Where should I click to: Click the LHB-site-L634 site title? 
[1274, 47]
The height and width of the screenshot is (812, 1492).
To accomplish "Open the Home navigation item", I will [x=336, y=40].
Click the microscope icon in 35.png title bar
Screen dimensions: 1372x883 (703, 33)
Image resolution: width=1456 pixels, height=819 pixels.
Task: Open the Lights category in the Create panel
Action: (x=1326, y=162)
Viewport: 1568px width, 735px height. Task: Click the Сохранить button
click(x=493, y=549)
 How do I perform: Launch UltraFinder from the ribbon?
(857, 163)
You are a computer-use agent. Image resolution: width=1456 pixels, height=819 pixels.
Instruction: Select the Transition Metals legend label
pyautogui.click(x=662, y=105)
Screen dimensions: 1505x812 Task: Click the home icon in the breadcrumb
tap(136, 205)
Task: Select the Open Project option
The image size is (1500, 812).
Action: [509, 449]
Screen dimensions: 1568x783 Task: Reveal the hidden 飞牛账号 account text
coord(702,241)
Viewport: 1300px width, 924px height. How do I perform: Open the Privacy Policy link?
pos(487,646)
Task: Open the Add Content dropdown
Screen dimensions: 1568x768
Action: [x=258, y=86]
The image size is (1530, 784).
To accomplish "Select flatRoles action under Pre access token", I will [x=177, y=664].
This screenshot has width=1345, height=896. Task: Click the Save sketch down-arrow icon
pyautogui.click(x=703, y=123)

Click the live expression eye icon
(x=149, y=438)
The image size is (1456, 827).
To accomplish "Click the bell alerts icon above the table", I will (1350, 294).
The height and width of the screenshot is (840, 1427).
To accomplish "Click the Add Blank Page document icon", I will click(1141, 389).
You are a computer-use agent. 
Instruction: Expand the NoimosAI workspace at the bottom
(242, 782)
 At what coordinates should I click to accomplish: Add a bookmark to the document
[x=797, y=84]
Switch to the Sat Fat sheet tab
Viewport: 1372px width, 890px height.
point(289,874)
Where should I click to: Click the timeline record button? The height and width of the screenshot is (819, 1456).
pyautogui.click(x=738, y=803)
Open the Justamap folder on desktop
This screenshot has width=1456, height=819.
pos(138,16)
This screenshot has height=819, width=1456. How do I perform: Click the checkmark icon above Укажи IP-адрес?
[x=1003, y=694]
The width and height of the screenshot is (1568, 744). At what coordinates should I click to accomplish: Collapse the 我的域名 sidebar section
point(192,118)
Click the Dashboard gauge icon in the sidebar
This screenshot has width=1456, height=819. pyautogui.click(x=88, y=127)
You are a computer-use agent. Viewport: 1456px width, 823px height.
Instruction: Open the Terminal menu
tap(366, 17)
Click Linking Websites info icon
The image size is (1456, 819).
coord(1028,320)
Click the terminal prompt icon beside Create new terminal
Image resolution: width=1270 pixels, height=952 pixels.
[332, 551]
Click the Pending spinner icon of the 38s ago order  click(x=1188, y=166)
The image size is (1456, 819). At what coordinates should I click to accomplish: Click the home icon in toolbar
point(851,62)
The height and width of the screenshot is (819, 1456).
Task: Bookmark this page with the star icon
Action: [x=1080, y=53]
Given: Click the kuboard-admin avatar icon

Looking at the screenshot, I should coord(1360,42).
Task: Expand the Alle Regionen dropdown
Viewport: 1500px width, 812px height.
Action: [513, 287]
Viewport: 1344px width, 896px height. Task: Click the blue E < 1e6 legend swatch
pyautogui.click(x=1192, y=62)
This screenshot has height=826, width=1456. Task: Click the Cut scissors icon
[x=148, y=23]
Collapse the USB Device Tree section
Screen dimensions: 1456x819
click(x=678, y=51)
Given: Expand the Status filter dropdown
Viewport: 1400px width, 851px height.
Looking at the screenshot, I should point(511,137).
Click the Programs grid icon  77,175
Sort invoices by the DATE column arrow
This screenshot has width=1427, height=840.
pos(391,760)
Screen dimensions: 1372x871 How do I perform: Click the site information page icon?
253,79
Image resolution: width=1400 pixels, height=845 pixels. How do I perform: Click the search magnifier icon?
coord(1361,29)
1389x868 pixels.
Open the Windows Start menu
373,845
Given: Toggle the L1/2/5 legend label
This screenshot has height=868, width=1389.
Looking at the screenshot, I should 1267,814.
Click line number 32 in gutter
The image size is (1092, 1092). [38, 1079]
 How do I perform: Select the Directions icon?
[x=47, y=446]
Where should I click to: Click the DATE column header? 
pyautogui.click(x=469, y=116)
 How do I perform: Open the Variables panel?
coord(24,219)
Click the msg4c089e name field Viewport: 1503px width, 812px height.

**PROBLEM TO SOLVE:**
Return every line from the material that contains the word "computer".

**EXERCISE OUTPUT:**
You are a computer-use agent. Image resolution: width=1456 pixels, height=819 pixels.
You are a computer-use agent. 
You are a computer-use agent. Viewport: 1456px width, 823px height.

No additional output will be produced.